Re: Jaksa Tuntut Empat Dosen UGM Tiga Tahun Penjara

Benarkah dosen kami korupsi ?

Dosen kami tidak mengharapkan keuntungan ekonomi untuk pribadi atau kelompok (yayasan). Dosen kami ingin kegiatan belajar kami dan penelitian kami semua bisa berjalan semestinya sehingga bisa bermanfaat untuk negara.


Prof. Dr. Ir. Susamto Somowiyarjo, M.Sc.

Tulisan di bawah ini ditulis oleh Aliansi Mahasiswa Fakultas Pertanian UGM sebagai persembahan untuk orang tua mereka, keempat dosen yang dituntut 3 tahun penjara oleh JPU dalam persidangan di Pengadilan Tipikor Jogja, Jumat (24/4).

                                          Yang Media Di Luar Sana Tidak Sajikan

Publik sempat dikejutkan oleh pemberitaan media massa tentang pemanggilan 4 dosen Fakultas Pertanian UGM oleh Kejaksaan Tinggi (Kejati) Yogyakarta pada perempat awal tahun 2014 lalu. Pemanggilan 4 dosen senior tersebut dilatarbelakangi oleh dugaan korupsi atas penjualan aset berupa lahan yang disebut Jaksa dan Penyidik adalah milik negara cq. UGM. Keempatnya diduga telah merugikan negara karena menjual aset negara dan uang hasil penjualannya digunakan untuk memperkaya yayasan. Dugaan tersebut berakhir menjadi dakwaan atas keempat dosen yaitu Prof. Susamto (Jurusan Hama dan Penyakit Tumbuhan), Ir.Ken Suratiyah (Jurusan Sosial Ekonomi Pertanian), Ir. Toekidjo (Jurusan Budidaya Pertanian) dan Ir. Triyanto (Jurusan Perikanan).

Pada sekitar bulan November 2014, persidangan atas dakwaan kasus tersebut mulai digelar di Pengadilan Negeri Tindak Pidana Korupsi (TIPIKOR) Yogyakarta setiap seminggu sekali. Sampai ditulisnya artikel ini, persidangan telah sampai pada agenda tuntutan yang dilayangkan Jaksa Penuntut Umum (JPU) pada keempat terdakwa berupa tuntutan masing-masing 3 tahun penjara dan denda 150 juta rupiah subsider 4 bulan kurungan.

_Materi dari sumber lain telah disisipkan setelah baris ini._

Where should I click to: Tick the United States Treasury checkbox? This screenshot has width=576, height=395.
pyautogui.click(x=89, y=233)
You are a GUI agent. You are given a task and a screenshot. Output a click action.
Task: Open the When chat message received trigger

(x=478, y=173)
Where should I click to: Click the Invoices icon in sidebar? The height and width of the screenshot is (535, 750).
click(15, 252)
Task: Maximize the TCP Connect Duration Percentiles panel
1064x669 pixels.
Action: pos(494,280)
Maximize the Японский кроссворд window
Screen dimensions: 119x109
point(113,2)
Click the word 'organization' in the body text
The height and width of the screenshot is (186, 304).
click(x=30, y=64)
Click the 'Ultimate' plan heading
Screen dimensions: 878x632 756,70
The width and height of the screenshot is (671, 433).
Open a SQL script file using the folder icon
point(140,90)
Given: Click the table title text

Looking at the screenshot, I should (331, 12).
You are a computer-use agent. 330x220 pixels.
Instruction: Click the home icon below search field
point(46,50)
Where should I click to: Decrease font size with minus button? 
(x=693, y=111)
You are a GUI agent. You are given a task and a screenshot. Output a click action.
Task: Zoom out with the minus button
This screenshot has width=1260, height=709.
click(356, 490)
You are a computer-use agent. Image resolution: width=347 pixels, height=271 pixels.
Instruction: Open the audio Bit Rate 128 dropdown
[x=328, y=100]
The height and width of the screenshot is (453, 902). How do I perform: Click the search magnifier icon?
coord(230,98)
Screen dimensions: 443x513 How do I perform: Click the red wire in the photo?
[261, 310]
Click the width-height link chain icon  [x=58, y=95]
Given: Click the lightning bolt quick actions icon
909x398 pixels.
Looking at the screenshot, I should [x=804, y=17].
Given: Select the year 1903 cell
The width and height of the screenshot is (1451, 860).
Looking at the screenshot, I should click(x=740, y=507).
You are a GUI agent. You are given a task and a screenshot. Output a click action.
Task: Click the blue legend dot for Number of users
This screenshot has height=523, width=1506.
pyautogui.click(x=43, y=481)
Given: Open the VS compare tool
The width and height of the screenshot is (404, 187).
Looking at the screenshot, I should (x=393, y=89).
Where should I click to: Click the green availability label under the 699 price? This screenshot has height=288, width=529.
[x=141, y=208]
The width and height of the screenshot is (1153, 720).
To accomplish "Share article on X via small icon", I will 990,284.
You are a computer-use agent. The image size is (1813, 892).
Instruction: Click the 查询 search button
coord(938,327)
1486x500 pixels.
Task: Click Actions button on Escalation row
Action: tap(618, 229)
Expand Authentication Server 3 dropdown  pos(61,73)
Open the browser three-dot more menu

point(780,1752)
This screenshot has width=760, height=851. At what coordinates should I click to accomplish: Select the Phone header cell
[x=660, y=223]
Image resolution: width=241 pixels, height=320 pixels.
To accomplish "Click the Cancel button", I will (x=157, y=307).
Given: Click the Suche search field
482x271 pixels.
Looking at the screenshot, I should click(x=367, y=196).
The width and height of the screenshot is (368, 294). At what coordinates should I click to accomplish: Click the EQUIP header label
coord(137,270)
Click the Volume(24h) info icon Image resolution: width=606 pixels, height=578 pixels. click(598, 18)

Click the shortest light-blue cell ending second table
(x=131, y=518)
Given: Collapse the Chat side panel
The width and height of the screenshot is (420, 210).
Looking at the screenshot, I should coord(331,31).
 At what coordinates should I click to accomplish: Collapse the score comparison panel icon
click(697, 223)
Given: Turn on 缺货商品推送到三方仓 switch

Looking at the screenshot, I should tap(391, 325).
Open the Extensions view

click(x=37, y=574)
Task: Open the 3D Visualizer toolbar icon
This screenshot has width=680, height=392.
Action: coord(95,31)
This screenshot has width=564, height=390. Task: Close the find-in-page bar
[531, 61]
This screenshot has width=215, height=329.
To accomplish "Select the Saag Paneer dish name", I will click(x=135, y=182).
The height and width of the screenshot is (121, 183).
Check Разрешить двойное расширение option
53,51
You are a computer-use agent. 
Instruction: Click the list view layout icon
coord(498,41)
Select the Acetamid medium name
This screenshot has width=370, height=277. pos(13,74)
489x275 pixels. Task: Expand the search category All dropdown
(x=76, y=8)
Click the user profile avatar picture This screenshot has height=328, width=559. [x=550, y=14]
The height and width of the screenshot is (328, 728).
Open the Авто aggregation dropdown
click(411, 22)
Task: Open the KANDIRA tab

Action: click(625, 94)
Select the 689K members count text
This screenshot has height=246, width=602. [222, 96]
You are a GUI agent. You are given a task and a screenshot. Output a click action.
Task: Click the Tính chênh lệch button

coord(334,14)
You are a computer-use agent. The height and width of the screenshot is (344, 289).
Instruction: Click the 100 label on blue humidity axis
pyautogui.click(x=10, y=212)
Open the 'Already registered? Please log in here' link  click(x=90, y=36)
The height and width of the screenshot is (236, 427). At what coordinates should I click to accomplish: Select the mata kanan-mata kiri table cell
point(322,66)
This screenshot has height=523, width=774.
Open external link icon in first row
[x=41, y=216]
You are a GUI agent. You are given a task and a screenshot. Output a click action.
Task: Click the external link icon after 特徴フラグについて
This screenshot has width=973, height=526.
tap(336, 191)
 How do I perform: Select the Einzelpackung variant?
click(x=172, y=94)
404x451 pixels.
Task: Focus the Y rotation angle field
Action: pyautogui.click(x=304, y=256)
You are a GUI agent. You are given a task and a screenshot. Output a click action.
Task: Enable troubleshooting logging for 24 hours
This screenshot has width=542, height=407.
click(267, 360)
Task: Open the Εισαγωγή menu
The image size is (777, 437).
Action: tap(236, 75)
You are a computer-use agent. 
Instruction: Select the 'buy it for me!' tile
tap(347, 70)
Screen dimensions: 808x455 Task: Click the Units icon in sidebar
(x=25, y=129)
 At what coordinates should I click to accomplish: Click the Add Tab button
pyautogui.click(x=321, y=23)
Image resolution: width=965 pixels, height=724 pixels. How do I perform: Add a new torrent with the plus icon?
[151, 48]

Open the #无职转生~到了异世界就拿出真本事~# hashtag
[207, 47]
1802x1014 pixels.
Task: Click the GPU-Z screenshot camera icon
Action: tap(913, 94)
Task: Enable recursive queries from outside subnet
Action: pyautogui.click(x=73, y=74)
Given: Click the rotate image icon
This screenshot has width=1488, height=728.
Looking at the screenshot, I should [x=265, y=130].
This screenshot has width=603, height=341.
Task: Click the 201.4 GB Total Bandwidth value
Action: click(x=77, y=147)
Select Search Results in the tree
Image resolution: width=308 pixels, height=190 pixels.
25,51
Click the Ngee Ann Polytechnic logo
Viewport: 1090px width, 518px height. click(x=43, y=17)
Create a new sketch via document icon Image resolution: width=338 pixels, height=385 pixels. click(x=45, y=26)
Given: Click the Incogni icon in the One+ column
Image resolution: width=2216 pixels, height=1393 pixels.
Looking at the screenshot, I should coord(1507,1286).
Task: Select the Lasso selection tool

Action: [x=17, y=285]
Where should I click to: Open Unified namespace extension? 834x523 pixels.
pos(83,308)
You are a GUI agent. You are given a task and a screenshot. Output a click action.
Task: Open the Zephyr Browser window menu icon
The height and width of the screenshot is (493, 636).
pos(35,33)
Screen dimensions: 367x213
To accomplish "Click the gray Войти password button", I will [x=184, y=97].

Menurut JPU dalam tuntutannya, para terdakwa mengalihkan lahan milik UGM ke Yayasan Pembina Faperta UGM, antara lain lahan seluas 29.875 meter persegi (m2) di Dusun Wonocatur, Desa Banguntapan, Kabupaten Bantul, DI Yogyakarta. Para terdakwa juga menjual beberapa bidang lahan, yakni tanah seluas 957 m2 dan 422 m2 di Dusun Plumbon, Banguntapan, senilai Rp 510 juta; tanah di Dusun Plumbon seluas 1.534 m2 dan 2.539 m2 senilai Rp 2,087 miliar; serta lahan di Dusun Wonocatur seluas 455 m2 senilai Rp 136,5 juta. Akibat pengalihan hak dan penjualan lahan itu, ujar Nurul, negara dirugikan Rp 11,2 miliar. Nilai kerugian itu terdiri dari hasil penjualan lahan sebesar Rp 2,7 miliar dan nilai lahan seluas 29.875 m2 yang dialihkan kepemilikannya secara tidak sah sebesar Rp 8,5 miliar (Kompas, 25 April 2015).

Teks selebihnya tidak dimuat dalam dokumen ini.